Los lectores empezarían a llegar por millones. Aquí mencionemos otra paradoja: Su aceptación se dio en una época en que empezó establecer su supremacía la novela light. Leer a Saramago implica sumergirse en una empresa de lectura que exige toda nuestra atención. Entrar en sus novelas significa ingresar en un laberinto donde uno debe encontrar las claves para orientarse en sus fabulaciones. No hay concesiones. En su novela El año de la muerte de Ricardo Reis, está expresada toda su potencialidad creativa. No fue tarea fácil involucrarse en el mundo contradictorio y enigmático de Pessoa y a partir de ahí trazar todo una coreografía en la que se desarrolla un ballet de máscaras.

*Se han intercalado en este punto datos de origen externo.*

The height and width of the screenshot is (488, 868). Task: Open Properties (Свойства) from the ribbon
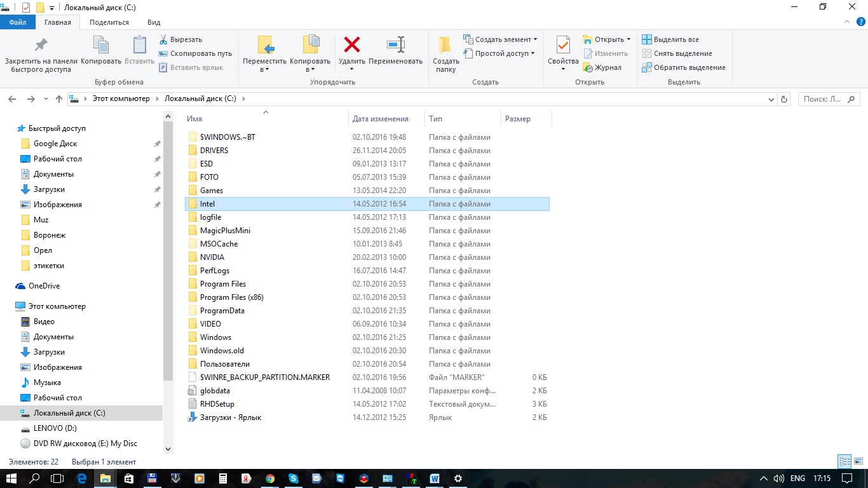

Es la invención de la invención. Es el juego de espejos que refleja la poliédrica condición humana. Es hacer valer la verdad de la ficción, desde la duda sobre los poderes de esa ficción. Es la energía intelectual que no desfallece. Es el ajuste de cuentas con un pasado político. Y fue precisamente esta novela la que le abrió las puertas de la traducción a otros idiomas. Basilio Losada informó a la editorial Seix Barral sobre la calidad de los libros de Saramago. Pero los editores querían dar pasos en firme y les interesó el autor portugués a partir de su novela “pessoaneana”; se consideró que tendría más aceptación esa historia que partía del poeta portugués que cada día encontraba más lectores. Inesperadamente la novela Memorial del convento se convirtió en un éxito de crítica y ventas.
¿Hubiera podido trascender Saramago si sus novelas no hubieran pasado por el tamiz de la traducción al español? Dada la marginalidad de la lengua portuguesa en el mundo de la cultura, vista la escasa divulgación de un novelista tan notable como Virgilio Ferreira, me temo que la respuesta es negativa. Y este temor lo confirma el hecho de que Mario Lobo Antunes atrae cada vez más lectores desde que se le publicó en español.
Saramago nunca dejó de incomodar a las buenas conciencias. Nunca abandonó su papel de provocador. Su última novela publicada en vida, Caín, es una reescritura de un episodio bíblico concebido desde una visión terrenal. La escribió en cuatro meses. Pero en realidad el libro tiene como protagonistas a la propia humanidad y a él mismo: “Que Dios ordene a Abraham matar a su hijo Isaac para probar su fe, esto bastaría para borrar de nuestra cabeza nuestra idea de Dios”, dijo en una de sus últimas entrevistas.
El Vaticano lo condenó al infierno.
Sólo nos queda decir que los escritores no son santos y por eso se irán al cielo.